How to use NLTK in DSS

Options
Alex_Combessie
Alex_Combessie Alpha Tester, Dataiker Alumni Posts: 539 ✭✭✭✭✭✭✭✭✭
edited July 16 in Knowledge Base

Greetings fellow Linguists,

You can start by installing NLTK (Natural Language Toolkit) as any other Python package in DSS, by creating a code environment and adding "nltk" to your package requirements. To do so, follow this documentation.

However, some functionalities of NLTK such as text corpora and language-specific models rely on resources which are not bundled in the library itself. The full list of available resources is available here.

To use these models, you need an additional download step. Typically, this can create issues on shared DSS nodes where users do not have write access to shared locations on the server (see User Isolation Framework).

1. Download NLTK Data for all users (recommended)
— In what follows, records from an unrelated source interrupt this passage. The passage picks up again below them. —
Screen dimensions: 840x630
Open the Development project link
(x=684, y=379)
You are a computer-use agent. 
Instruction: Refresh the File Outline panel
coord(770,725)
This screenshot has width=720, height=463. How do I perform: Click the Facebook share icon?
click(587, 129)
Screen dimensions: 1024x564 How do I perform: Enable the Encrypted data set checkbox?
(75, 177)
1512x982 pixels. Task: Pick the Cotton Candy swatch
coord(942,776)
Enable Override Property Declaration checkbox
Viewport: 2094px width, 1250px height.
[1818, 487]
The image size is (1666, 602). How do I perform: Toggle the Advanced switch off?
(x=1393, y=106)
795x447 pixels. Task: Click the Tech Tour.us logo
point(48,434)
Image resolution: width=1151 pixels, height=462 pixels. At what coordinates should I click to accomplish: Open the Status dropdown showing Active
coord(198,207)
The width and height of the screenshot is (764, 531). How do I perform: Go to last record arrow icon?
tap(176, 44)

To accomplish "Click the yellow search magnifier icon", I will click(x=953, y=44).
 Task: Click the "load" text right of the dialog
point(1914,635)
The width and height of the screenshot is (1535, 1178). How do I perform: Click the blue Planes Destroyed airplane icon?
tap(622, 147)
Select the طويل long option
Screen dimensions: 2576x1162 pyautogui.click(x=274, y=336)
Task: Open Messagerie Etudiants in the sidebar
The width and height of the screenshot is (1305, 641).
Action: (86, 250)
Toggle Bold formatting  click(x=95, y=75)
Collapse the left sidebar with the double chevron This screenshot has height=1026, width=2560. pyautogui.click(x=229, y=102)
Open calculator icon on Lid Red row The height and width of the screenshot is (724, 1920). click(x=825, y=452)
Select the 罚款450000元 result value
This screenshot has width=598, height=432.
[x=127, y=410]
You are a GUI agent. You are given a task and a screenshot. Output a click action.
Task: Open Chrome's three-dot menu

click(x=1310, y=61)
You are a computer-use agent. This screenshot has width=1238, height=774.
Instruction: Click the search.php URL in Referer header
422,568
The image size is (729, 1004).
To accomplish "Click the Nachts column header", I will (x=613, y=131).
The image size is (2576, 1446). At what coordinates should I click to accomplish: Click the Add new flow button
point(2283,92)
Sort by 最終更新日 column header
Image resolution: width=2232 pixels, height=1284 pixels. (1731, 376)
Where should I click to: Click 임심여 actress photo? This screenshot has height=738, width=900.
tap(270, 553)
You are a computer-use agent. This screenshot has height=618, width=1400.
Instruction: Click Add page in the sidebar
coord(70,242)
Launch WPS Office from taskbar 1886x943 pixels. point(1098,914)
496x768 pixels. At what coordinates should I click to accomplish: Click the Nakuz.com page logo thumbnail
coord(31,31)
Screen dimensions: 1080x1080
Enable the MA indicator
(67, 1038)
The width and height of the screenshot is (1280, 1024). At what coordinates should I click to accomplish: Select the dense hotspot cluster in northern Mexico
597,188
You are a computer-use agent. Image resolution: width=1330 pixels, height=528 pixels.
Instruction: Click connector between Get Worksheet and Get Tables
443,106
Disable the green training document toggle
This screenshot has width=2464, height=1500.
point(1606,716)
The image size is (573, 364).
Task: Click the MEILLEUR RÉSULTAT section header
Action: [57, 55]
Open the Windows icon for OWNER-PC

WARNING: this procedure needs command-line access and administrative privileges on the machine hosting DSS. You may need to speak to your DSS admin and/or Linux admin. Assuming you are on a Linux machine and have administrative privileges, run:
pip install nltk
sudo python -m nltk.downloader -d /usr/share/nltk_data all
For macOS, the path is slightly different: /usr/local/share/nltk_data.
To test that it worked correctly, run the following code in a notebook using your code environment with nltk.
from nltk.corpus import brown
print(brown.words())
For further details, please refer to this NLTK documentation.
2. Download NLTK Data for yourself
WARNING: This code will not work for other users if your DSS node is configured with the User Isolation Framework. Run this command without sudo, pointing to your Linux home directory:
python -m nltk.downloader -d /home/<yourLinuxUserName>/nltk_data all
In your Python code, you will then need to set the variable "NLTK_DATA" before running code requiring it.
import os
os.environ['NLTK_DATA'] = /home/<yourLinuxUserName/nltk_data
Happy natural language processing!

Comments

  • Peter_van_Klave
    Peter_van_Klave Partner, Registered Posts: 10 Partner
    Options

    How can I download the NLTK Data if I install the 'nltk' package in a (Dataiku controlled) virtual environment? If I just use the 'sudo python -m nltk.download ...' from the command-line, the nltk-package is not found.

  • Alex_Combessie
    Alex_Combessie Alpha Tester, Dataiker Alumni Posts: 539 ✭✭✭✭✭✭✭✭✭
    Options

    Hi,

    The procedure highlighted above is indeed designed for use in Dataiku-managed code environment. The command you used is correct (see NLTK doc). Have you checked that `python` is not pointing to Python 2? NLTK dropped its support of Python 2 recently.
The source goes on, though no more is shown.